Sur les conseils d’1 ami

(À propos des conseils d’1 disciple de Marx à 1 fan d’Heidegger)
Louise Chennevière

paru dans lundimatin#365, le 9 janvier 2023

C’est un tout petit livre. C’est un livre qui m’a tiré d’une fort mauvaise passe. C’est un livre qui est arrivé comme un petit miracle, exactement au bon moment, au bon endroit, comme ils arrivent toujours les livres qui comptent dans nos vies (et les amis, mais de l’un à l’autre).

Putain quelle lune !
s’exclame le millionnaire en solitude
& malheureux en emploi
congédié d’hier parce que les courts-circuits
de la cafetière administrative
ne le passionnaient pas

C’est un tout petit livre. C’est un livre qui m’a tiré d’une fort mauvaise passe. C’est un livre qui est arrivé comme un petit miracle, exactement au bon moment, au bon endroit, comme ils arrivent toujours les livres qui comptent dans nos vies (et les amis, mais de l’un à l’autre). C’est un livre qui m’a été offert par un ami, un ami que je ne connais que peu à dire vrai, mais dont je sais qu’après cela pas de doute, c’en est un, alors que nous venions d’avoir une discussion un peu affolée sur ce que nous avions appelé la littérature sauvage, et dont nous constations le manque cruel aujourd’hui, aujourd’hui quand il semble que la plupart des livres écrits, même par des camarades, des alliés, même plein de bonne volonté, sont des livres sans risques et sans ombres, des livres qui ne laissent pas de traces, pas de marques à l’endroit de la conscience et des rêves, des livres que l’on oublie sitôt refermé, des livres sans nuit disait Duras. Les livres que nous offrent les amis sont des livres qui d’une certaine manière obligent, auxquels on ne peut se dérober. Et c’est cela qui a fait que j’ai ouvert celui-ci plutôt que l’un des cinq livres que je trimballais partout avec moi depuis plusieurs semaines, dans l’espoir de plus en plus vague de réussir à aller au bout de l’un d’eux, et, à chaque café où je m’installais je les sortais consciencieusement un à un sur la table, les feuilletais distraitement et les refermais pour de bon. Car il est des moments, parfois bien trop longs, où il semble que les livres, qui avaient tant faits pour nous, nous aient soudain abandonnés, qu’ils nous ignorent, ne s’adressent plus à nous. On ne désespère pas tout de suite bien sûr, on continue à en acheter, parce que c’est ce qu’on a toujours fait, mais rien n’y fait et peu à peu les livres qui avaient été face au monde de si bons alliés, deviennent de véritables ennemis qui nous défient méchamment depuis le haut de leur pile qui ne fait que croître juste à côté de notre lit, s’accumulant là comme autant de signes, de preuves de notre incapacité à, désirer. Ce lit dont nous avons, les matins de ces moments-là bien trop de mal à sortir. Et à quoi bon après tout ?

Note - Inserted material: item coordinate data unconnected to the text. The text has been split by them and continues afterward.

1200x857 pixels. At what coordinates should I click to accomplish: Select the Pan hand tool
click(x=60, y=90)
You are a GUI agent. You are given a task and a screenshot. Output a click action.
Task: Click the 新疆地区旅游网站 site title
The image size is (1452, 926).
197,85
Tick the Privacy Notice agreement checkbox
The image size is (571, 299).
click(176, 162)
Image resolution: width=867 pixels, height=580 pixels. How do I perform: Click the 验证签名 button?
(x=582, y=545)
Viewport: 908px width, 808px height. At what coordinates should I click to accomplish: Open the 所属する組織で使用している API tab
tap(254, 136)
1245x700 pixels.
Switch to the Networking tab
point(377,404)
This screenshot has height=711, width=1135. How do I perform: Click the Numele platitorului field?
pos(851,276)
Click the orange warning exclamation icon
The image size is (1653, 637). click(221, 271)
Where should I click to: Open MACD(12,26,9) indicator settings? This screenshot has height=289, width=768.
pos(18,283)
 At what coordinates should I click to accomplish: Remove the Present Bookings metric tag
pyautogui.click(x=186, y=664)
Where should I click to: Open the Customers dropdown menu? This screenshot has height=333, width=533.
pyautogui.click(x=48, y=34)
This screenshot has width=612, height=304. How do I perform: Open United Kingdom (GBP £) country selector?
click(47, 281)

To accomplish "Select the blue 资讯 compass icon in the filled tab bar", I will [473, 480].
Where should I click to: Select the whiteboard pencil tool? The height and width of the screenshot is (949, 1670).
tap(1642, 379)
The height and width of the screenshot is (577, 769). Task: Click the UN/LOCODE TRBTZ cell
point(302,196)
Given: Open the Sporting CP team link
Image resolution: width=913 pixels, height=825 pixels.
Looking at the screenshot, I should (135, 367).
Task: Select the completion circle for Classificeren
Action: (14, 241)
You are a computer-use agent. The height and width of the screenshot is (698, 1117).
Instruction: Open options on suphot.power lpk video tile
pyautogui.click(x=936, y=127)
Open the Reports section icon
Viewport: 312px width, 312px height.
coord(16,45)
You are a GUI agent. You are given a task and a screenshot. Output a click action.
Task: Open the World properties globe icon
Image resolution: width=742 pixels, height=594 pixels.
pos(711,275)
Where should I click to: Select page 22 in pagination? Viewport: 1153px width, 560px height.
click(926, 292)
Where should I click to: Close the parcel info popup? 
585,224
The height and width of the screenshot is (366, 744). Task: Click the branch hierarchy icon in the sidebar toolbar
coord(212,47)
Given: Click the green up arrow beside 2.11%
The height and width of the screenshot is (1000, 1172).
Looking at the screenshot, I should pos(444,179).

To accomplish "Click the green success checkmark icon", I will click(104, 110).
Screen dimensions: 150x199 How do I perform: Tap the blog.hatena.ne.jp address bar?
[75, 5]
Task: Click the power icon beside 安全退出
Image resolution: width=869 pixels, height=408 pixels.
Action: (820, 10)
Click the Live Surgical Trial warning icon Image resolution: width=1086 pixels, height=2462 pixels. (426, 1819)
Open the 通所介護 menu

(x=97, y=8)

(& à quoi bon alors à quoi bon / l’ouragan la tombola des choses / qui te déshabillent et t’envahissent comme des amibes / à quoi bon si tu ne comprends pas pourquoi / surpopulation
/ pourquoi avortements / 1 femme enceinte te sourit / si tu ne piges pas si c’est de désespoir ou de satisfaction / qu’elle se palpe le ventre telle la Vierge parturiente de Pierro della Francesca
à quoi bon connaître la rosée qui perle / du gardénia / dans la brume du matin / à fond sur le bout des doigts
à quoi bon si certaines vies sont 1 automobile sans moteur / jouant désespérément du klaxon sans pouvoir partir)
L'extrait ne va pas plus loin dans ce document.